**Work to do:**
Retype the records from the beginning up to and including the line that contains "Action: tap(294, 103)", leaving out the pictures.

[start]

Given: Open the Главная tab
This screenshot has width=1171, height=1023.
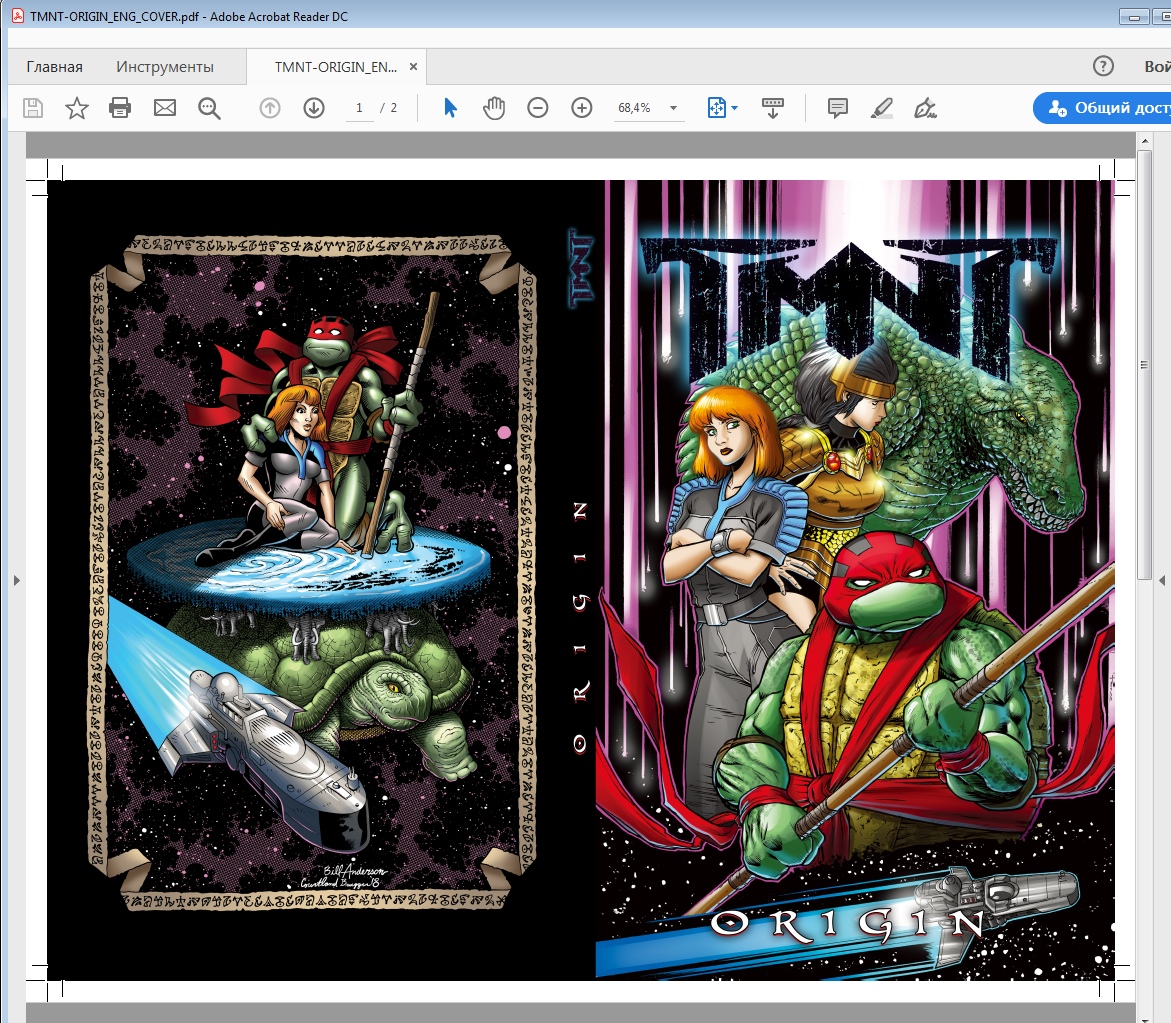Looking at the screenshot, I should pyautogui.click(x=55, y=67).
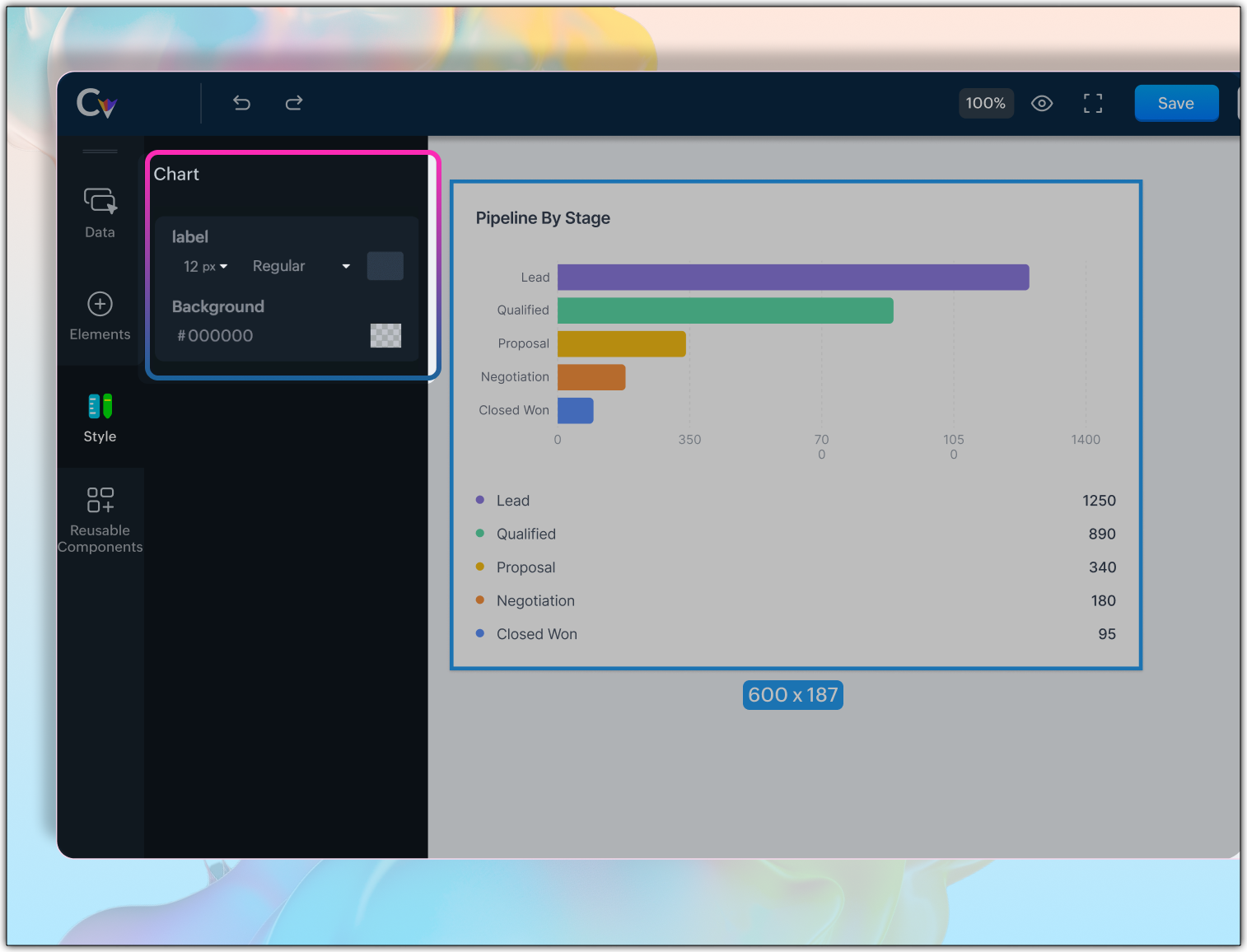Viewport: 1247px width, 952px height.
Task: Click the redo arrow icon
Action: tap(294, 103)
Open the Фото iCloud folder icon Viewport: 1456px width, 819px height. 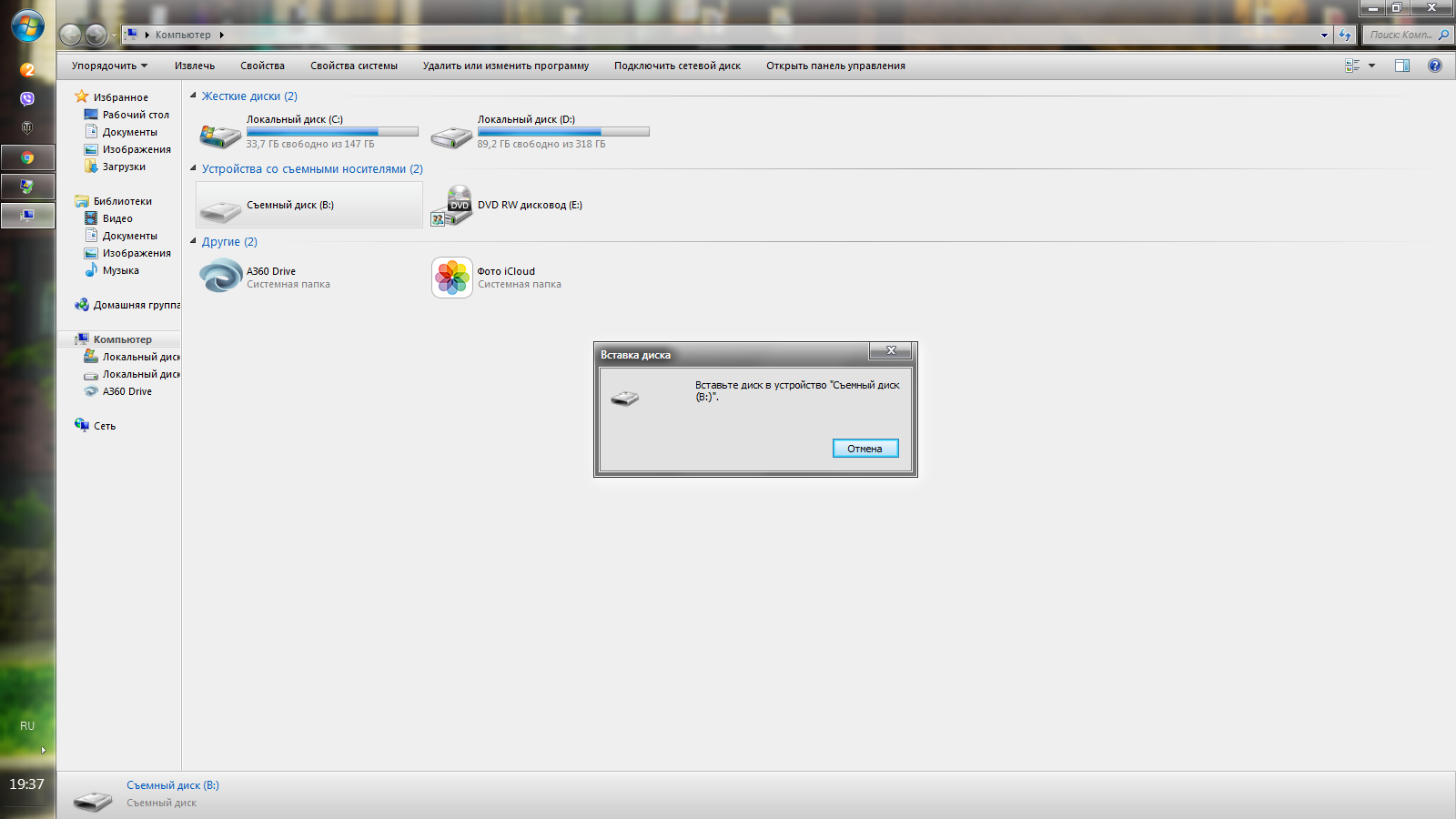[451, 277]
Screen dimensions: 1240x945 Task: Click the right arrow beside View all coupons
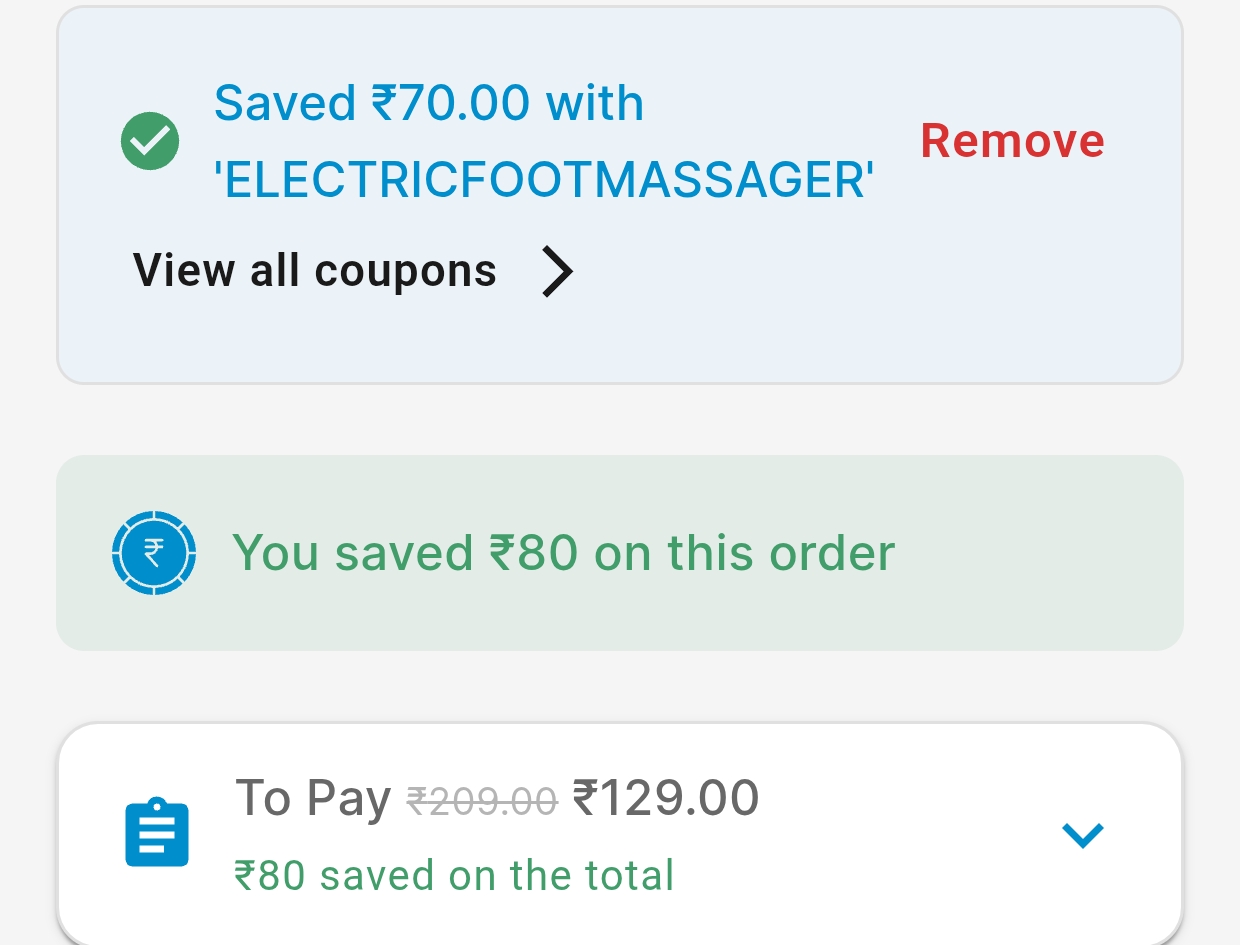pyautogui.click(x=557, y=272)
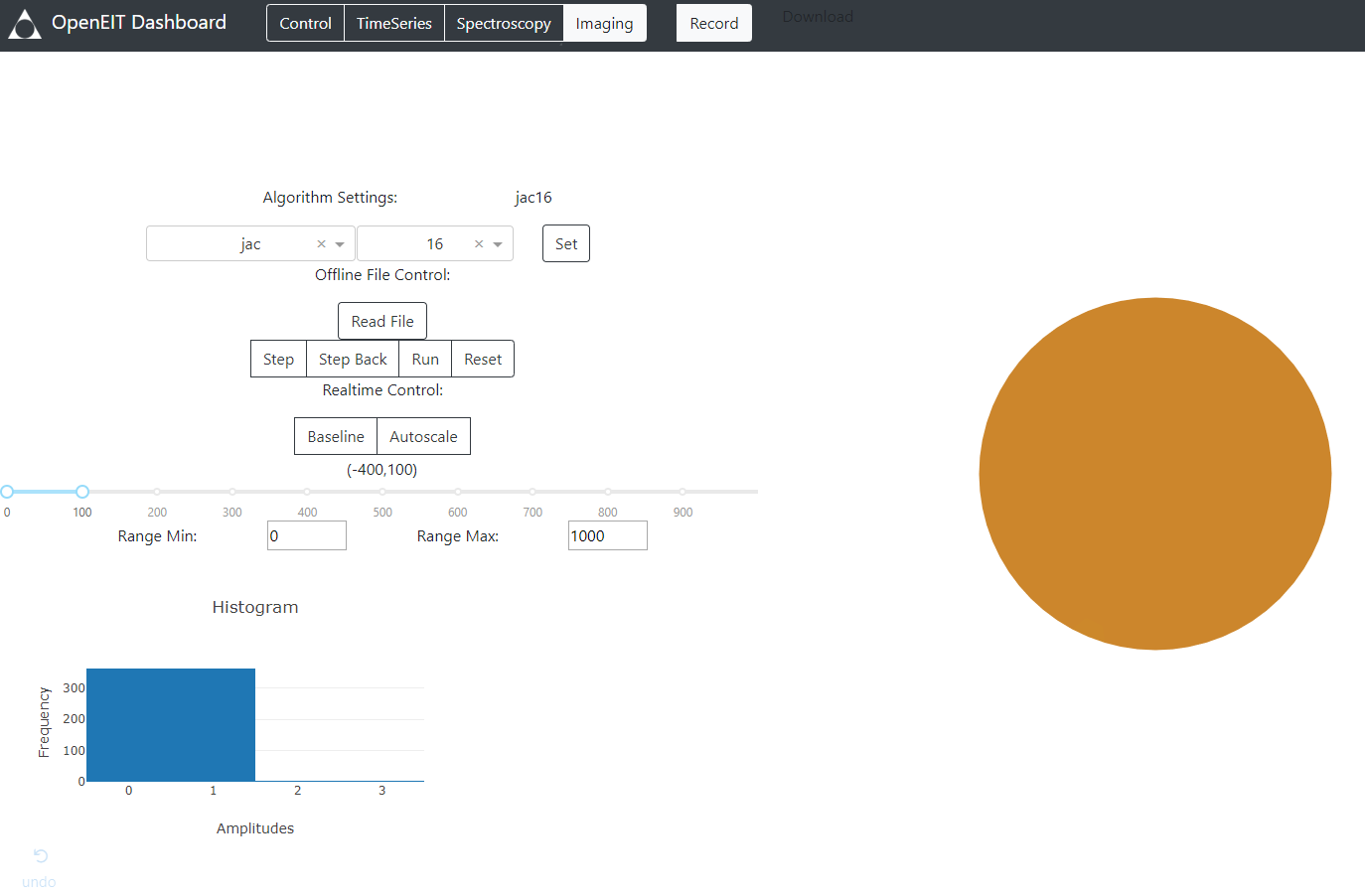Clear the 16 electrode selection with the ×
The height and width of the screenshot is (896, 1365).
coord(478,243)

[end]

**Answer to this problem:**
Given: Open the Главная tab
This screenshot has width=1171, height=1023.
Looking at the screenshot, I should pyautogui.click(x=55, y=67).
Viewport: 1247px width, 952px height.
Task: Click the redo arrow icon
Action: tap(294, 103)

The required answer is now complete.